◆ Directions: Exactly the lines from the one that holds "Minimize window with" to the end of the data below: retype these and nothing else.

◆ Records for the task:
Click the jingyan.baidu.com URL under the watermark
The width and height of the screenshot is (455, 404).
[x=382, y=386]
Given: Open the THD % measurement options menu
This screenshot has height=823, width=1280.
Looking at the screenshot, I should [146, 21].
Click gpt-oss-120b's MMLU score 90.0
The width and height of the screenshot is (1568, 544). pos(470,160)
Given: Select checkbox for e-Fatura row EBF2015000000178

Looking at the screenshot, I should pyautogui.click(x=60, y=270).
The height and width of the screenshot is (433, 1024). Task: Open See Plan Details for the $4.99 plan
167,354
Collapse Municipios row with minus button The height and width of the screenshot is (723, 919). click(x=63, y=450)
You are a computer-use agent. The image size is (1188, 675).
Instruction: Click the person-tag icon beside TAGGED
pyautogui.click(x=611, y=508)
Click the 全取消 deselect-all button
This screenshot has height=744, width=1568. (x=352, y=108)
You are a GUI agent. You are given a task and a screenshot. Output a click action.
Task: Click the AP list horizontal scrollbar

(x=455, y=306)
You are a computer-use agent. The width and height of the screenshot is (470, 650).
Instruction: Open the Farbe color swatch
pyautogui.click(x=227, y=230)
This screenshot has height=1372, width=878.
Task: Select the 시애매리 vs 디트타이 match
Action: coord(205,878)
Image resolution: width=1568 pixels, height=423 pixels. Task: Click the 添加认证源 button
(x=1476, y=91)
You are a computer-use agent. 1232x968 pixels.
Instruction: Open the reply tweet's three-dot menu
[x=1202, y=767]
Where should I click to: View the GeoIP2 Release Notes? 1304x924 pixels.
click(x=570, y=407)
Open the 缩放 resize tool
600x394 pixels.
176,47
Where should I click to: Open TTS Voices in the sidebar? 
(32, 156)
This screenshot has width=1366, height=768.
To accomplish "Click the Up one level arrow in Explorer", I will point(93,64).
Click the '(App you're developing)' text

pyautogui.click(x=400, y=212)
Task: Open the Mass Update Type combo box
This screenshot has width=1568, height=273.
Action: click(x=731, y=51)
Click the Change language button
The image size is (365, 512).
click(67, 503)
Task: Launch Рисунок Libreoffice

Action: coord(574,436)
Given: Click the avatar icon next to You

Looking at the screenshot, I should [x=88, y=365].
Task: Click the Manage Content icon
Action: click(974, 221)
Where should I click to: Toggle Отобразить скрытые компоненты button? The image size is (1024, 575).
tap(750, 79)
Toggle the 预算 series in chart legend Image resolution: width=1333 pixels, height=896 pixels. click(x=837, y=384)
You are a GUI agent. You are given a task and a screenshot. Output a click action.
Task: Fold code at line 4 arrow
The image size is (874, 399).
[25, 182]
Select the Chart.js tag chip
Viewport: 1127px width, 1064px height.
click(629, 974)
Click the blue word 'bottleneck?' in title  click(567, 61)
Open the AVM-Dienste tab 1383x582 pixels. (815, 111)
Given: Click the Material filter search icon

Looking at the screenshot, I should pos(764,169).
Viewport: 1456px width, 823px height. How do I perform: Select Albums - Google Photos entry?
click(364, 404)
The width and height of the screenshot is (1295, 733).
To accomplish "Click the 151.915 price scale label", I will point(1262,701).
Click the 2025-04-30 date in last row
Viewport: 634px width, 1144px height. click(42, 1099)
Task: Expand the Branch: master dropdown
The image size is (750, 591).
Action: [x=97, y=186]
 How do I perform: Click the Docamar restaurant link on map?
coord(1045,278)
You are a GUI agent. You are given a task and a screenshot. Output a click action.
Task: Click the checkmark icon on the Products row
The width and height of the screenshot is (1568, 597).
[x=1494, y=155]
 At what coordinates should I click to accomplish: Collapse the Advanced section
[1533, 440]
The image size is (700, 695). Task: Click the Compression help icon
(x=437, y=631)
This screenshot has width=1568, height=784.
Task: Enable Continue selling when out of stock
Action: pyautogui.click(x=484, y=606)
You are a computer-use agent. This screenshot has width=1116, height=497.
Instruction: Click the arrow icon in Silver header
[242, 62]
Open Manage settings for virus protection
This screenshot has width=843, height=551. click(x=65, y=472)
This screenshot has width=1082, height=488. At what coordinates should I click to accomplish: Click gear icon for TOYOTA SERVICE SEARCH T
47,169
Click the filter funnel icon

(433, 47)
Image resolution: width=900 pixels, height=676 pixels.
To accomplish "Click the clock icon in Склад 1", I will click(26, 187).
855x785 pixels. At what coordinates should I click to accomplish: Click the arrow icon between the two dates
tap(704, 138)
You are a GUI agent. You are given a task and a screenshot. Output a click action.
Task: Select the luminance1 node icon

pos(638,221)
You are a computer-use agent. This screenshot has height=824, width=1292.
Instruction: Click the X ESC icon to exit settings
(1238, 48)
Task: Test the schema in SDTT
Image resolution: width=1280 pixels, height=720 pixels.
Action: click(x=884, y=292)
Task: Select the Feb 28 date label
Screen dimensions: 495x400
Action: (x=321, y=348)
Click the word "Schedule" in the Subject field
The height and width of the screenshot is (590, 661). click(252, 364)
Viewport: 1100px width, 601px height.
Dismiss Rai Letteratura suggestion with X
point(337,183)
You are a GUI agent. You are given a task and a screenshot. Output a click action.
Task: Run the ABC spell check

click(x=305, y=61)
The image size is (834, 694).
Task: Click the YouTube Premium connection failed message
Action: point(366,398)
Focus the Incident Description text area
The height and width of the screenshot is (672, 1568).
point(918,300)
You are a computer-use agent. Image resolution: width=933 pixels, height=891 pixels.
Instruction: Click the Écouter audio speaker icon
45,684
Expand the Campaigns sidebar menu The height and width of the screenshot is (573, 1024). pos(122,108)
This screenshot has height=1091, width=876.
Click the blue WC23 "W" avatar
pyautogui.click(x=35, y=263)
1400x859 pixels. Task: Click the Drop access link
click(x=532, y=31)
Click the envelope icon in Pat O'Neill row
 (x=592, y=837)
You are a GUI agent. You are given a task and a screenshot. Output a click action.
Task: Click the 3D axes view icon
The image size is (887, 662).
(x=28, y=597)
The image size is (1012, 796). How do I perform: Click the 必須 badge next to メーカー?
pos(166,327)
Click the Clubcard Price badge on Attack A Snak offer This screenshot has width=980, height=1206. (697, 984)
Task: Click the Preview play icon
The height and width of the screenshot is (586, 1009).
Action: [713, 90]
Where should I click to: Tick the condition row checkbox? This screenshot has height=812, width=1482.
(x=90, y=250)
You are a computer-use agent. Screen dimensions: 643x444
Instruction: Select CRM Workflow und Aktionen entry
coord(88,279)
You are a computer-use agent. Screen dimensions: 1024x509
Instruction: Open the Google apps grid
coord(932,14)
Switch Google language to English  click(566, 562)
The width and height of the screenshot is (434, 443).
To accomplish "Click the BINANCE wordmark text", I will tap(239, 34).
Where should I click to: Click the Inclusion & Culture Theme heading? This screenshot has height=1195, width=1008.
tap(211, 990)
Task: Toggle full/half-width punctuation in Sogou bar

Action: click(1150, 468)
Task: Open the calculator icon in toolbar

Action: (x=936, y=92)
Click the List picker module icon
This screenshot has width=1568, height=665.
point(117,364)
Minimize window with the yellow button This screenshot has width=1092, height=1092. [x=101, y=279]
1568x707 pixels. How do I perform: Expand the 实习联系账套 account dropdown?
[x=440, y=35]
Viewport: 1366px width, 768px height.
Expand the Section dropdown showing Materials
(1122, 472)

◆ Answer box:
Minimize window with the yellow button This screenshot has width=1092, height=1092. [x=101, y=279]
1568x707 pixels. How do I perform: Expand the 实习联系账套 account dropdown?
[x=440, y=35]
Viewport: 1366px width, 768px height.
Expand the Section dropdown showing Materials
(1122, 472)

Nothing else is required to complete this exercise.